For Australian data leaders the post is useful precisely because it is not a victory lap. It is candid about the failure mode most teams hit first: point Claude at the warehouse, let it write SQL, and watch a false sense of precision creep in. The agent always returns a number. Whether it is the right number depends on work that happens long before anyone types a question.

Why analytics agents fail differently from coding agents

Coding agents perform well because software is an open-ended solution space with natural guardrails. Tests, type signatures, and documentation catch hallucinations before they ship. Analytics is the opposite shape of problem: a stakeholder's question usually has exactly one correct answer, drawn from one correct source, and there is no deterministic test that proves the answer right.

Anthropic's framing follows from that: analytics accuracy is a context and verification problem, not a code generation problem. The hard part is mapping a question like "weekly active users" to specific, current entities in the data model and knowing the correct way to use them. Get that mapping right and the SQL becomes trivial. The team identified three failure modes that account for the overwhelming majority of wrong answers:

  • Ambiguity. With hundreds of plausible fields in a data model, the agent picks the wrong one. Measuring "active users" alone forces choices about which actions count as active, whether fraudulent accounts are included, and what lookback window applies.

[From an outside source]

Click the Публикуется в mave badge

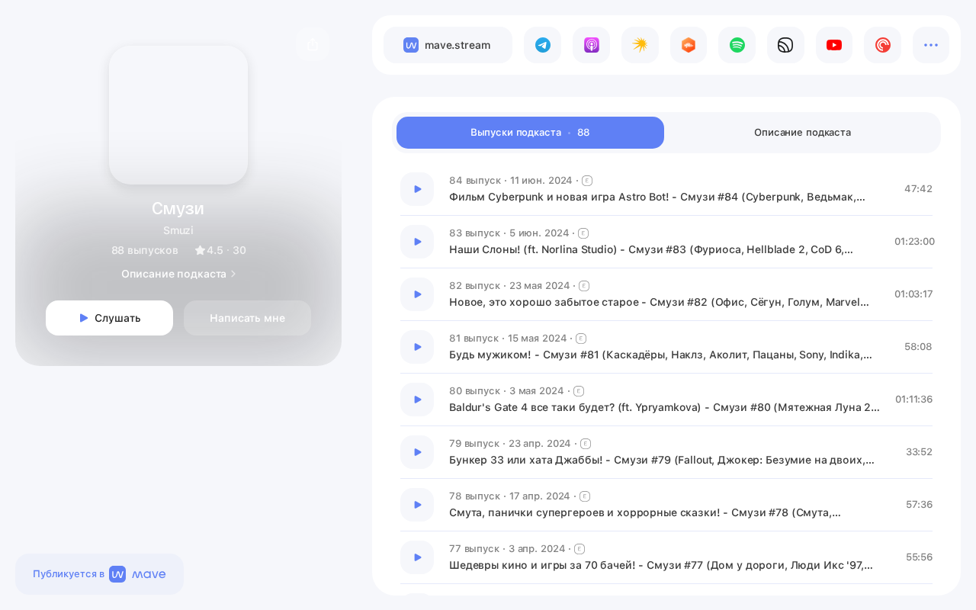click(99, 574)
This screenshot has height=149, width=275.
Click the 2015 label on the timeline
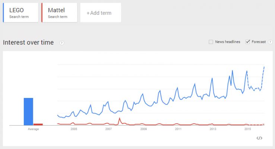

  • Staleness. Data sources, business definitions, and schemas change constantly. Assets and agent knowledge go stale and start returning subtly wrong answers that look plausible.

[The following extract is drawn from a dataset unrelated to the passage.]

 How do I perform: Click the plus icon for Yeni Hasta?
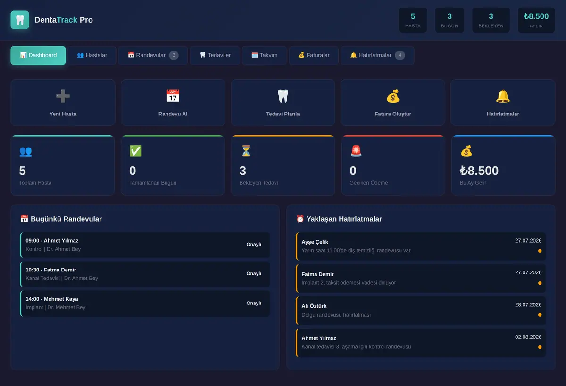(63, 96)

  • Discovery. The right table may exist and be properly annotated, but the search space is so vast the agent simply never finds it.

The stack Anthropic built to attack those errors

Each layer of Anthropic's agentic data stack exists to counter one or more of the three failure modes. Data foundations shrink the space of plausible entities until a concept resolves to a single governed answer. Maintenance and validation processes keep definitions from rotting as the business changes. Skills make sure the agent reliably finds and correctly uses the governed answer.

The practices that did the heavy lifting are unglamorous and very adoptable:

  • Fewer, heavily governed datasets. Curate a small set of canonical, single-source-of-truth models with clear owners, then aggressively deprecate the near-duplicates. The goal is that a concept search returns one governed answer, not forty plausible candidates.

  • Enforcement, not just governance. Agents are structurally routed to canonical models first, CI fails changes that bypass them, and downstream teams build on the governed layer or explain why not. Governance without enforcement decays straight back to the duplicates problem.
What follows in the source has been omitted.